Tuesday, March 23 Darcy James Argue’s Secret Society, 7:30/9:30 PM at the Jazz Standard, $25
Wednesday, March 24 the NEC Faculty Jazz All Stars: George Garzone, John McNeil, Cecil McBee, Billy Hart and Frank Carlberg, 7:30 PM plus at 9:30 Marty Ehrlich’s Quartet at the Jazz Standard, $25
Thursday, March 25 the New Mellow Edwards feat. Curtis Hasselbring, trombone; Chris Speed, tenor saxophone, Trevor Dunn, bass; John Hollenbeck, drums. The post-show jam session features Jeremy Udden, alto saxophone; Frank Carlberg, piano; Joe Fitzgerald, bass; George Schuller, drums at the Douglass Street Music Collective, 295 Douglass Street (3rd/4th Aves), Gowanus, Brooklyn, $10
Friday, March 26 the NEC Jazz Vocal Summit feat.

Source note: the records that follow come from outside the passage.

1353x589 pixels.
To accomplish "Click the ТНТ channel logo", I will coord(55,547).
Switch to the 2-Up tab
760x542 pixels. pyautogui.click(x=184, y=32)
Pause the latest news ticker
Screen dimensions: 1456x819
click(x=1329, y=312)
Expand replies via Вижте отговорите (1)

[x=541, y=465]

Dominique Eade, Sara Serpa, David Devoe, Amy Cervini, Jo Lawry and Sofia Koutsovitis, 7 PM at Joe’s Pub, $15
Also Friday, March 26 the John McNeil–Bill McHenry Quartet at the Cornelia Street Café 9/10:30 PM, $10
Saturday, March 27 NEC Jazz 40th Anniversary Summit concert feat. Cecil Taylor, Bernie Worrell, Anton Fig, John Medeski, Ran Blake, John Medeski of Medeski Martin & Wood; Sarah Jarosz, Dominiquie Eade, comedic country cabaret crew Lake Street Dive (Rachael Price, Michael Calabrese, Bridget Kearney, Mike Olson), others TBA. At BB King’s, 8 PM, $25 adv tix highly rec.

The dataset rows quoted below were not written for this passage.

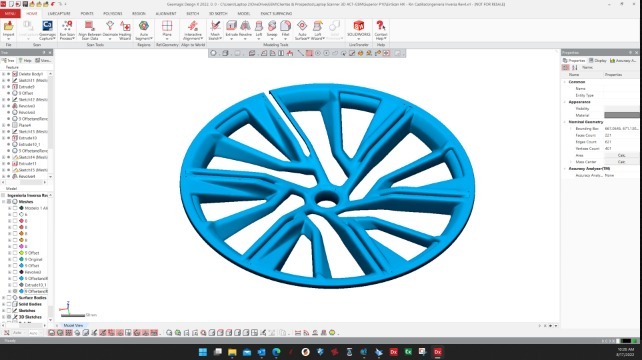
Task: Toggle visibility checkbox for Surface Bodies
Action: [9, 298]
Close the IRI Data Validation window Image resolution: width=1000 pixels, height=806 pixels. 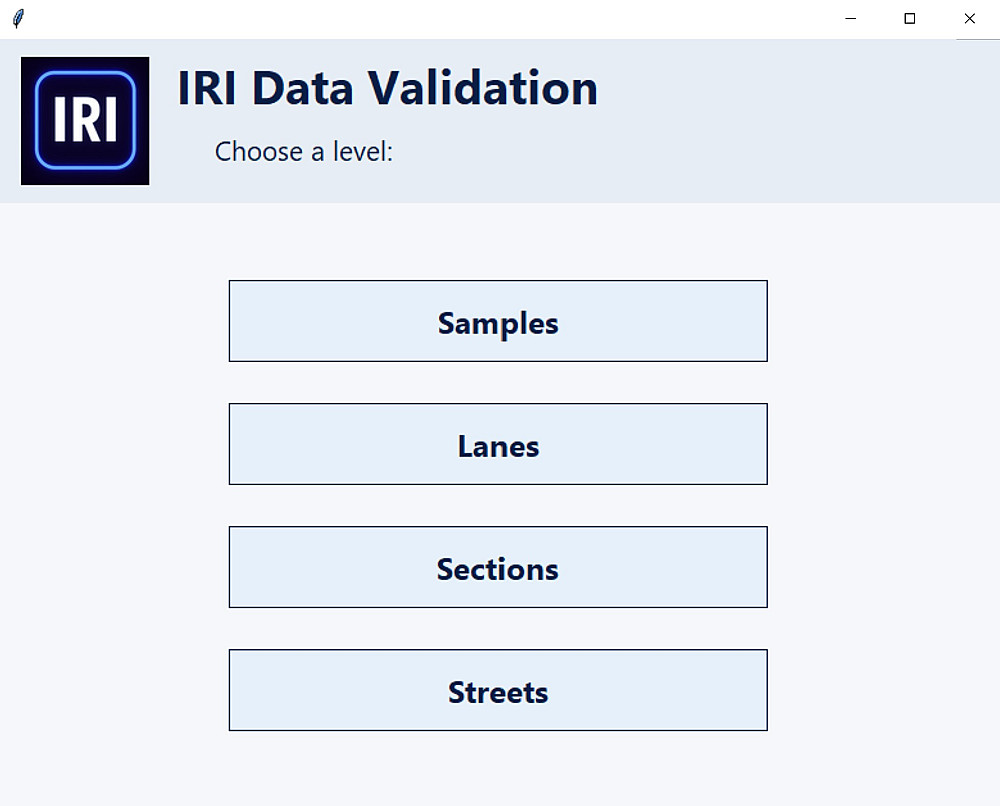[x=969, y=19]
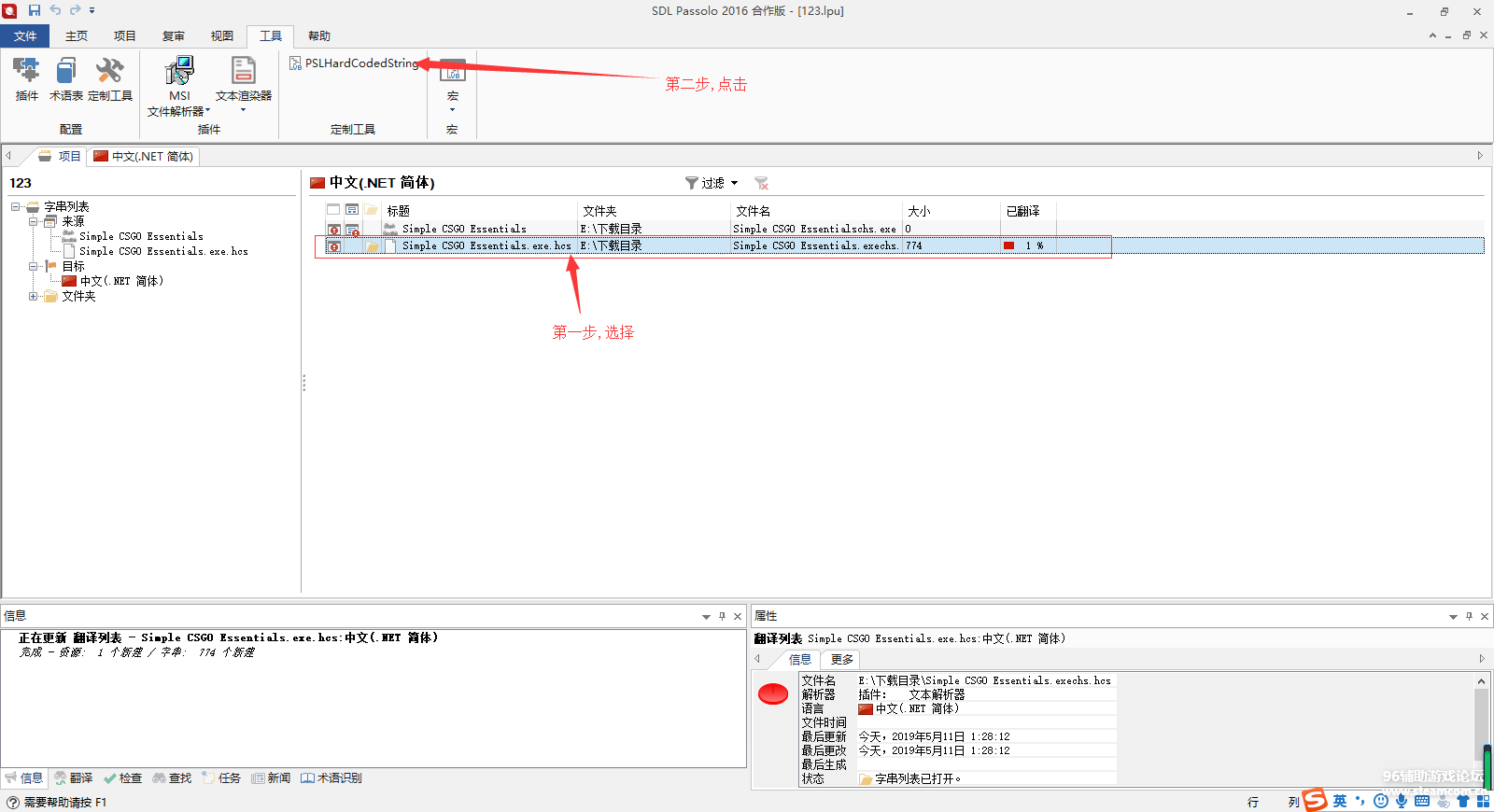The height and width of the screenshot is (812, 1494).
Task: Select the 更多 tab in properties panel
Action: [x=841, y=659]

CD Review: The John Funkhouser Trio – Time
Jazz pianist John Funkhouser seems like the kind of guy who took the name he was given and ran with it. On his playfully titled new trio cd, he plays with the tasteful incisiveness and groove of a bass player…maybe because he is one. When drummer Mike Connors rattles and clatters and prowls around, Funkhouser hangs on a bright salsa motif until he’s done. When bassist Greg Loughman launches into a stark, extended bowed solo, Funkhouser works a hypnotic, circular phrase that ups the suspense. The cd title is a tongue-in-cheek reference to the abundance of odd time signatures the three utilize, much in the same spirit as Dave Brubeck. As rhythmically challenging as much of this is, it’s also vividly catchy and tuneful. There should be more jazz like this.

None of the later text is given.